Objective: Recast the lines below as a Markdown table, starting at the line that contains "At what coordinates should I click to accomplish: Increase" and ending at the line that contains "Action: click(x=340, y=101)", with both included. Use two columns, Row for a running number and Line for the line itself, and leave out any blank lines.

Excerpted records:
--- START ---

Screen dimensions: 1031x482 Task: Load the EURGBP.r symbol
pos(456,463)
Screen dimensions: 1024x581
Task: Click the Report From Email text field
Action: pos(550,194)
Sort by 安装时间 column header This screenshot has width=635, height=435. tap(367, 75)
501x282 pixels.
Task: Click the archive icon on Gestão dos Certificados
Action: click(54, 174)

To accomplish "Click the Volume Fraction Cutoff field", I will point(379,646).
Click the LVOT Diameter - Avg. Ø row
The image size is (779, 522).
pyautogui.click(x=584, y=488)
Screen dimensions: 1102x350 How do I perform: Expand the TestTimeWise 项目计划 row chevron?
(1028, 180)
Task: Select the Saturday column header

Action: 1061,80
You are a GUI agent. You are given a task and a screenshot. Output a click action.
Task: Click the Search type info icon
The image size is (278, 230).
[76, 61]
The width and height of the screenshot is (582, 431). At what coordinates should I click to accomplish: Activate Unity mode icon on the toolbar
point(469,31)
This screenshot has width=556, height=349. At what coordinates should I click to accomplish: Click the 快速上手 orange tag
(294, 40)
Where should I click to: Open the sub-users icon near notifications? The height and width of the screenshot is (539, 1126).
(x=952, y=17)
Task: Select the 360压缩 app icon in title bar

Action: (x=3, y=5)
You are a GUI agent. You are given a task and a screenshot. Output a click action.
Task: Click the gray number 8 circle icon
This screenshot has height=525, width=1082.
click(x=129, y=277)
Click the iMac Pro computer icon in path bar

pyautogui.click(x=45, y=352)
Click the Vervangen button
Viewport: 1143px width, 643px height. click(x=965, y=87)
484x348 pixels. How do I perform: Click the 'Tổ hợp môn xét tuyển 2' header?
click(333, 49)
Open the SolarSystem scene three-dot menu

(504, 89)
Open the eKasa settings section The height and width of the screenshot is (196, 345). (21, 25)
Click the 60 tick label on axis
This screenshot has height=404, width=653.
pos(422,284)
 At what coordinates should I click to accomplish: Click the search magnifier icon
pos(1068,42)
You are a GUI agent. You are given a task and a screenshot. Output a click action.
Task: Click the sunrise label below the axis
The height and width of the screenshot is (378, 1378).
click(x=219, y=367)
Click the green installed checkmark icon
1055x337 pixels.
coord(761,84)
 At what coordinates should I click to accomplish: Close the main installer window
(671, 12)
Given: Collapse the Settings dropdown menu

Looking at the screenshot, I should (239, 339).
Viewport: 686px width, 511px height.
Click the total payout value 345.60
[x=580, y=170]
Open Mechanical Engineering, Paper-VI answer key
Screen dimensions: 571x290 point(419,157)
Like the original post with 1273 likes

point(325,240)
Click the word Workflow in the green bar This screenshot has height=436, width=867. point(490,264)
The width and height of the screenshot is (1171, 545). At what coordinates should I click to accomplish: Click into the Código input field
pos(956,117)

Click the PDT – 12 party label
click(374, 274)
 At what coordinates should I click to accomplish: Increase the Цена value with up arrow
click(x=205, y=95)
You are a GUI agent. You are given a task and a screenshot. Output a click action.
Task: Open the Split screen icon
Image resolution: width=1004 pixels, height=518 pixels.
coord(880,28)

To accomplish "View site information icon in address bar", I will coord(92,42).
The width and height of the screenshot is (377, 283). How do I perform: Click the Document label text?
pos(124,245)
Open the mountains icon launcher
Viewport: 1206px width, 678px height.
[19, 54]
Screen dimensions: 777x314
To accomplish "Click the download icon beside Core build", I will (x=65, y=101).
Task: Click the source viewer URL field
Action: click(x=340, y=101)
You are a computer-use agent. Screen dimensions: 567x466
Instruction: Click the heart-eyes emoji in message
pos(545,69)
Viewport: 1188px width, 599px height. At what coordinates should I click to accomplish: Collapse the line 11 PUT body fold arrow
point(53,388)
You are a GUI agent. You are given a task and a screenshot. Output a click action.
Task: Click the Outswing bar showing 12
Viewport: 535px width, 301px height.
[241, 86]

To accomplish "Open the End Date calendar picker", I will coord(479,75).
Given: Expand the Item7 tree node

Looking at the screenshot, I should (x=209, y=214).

--- END ---

Solved exercise:
| Row | Line |
|---|---|
| 1 |  At what coordinates should I click to accomplish: Increase the Цена value with up arrow |
| 2 | click(x=205, y=95) |
| 3 | You are a GUI agent. You are given a task and a screenshot. Output a click action. |
| 4 | Task: Open the Split screen icon |
| 5 | Image resolution: width=1004 pixels, height=518 pixels. |
| 6 | coord(880,28) |
| 7 | To accomplish "View site information icon in address bar", I will coord(92,42). |
| 8 | The width and height of the screenshot is (377, 283). How do I perform: Click the Document label text? |
| 9 | pos(124,245) |
| 10 | Open the mountains icon launcher |
| 11 | Viewport: 1206px width, 678px height. |
| 12 | [19, 54] |
| 13 | Screen dimensions: 777x314 |
| 14 | To accomplish "Click the download icon beside Core build", I will (x=65, y=101). |
| 15 | Task: Click the source viewer URL field |
| 16 | Action: click(x=340, y=101) |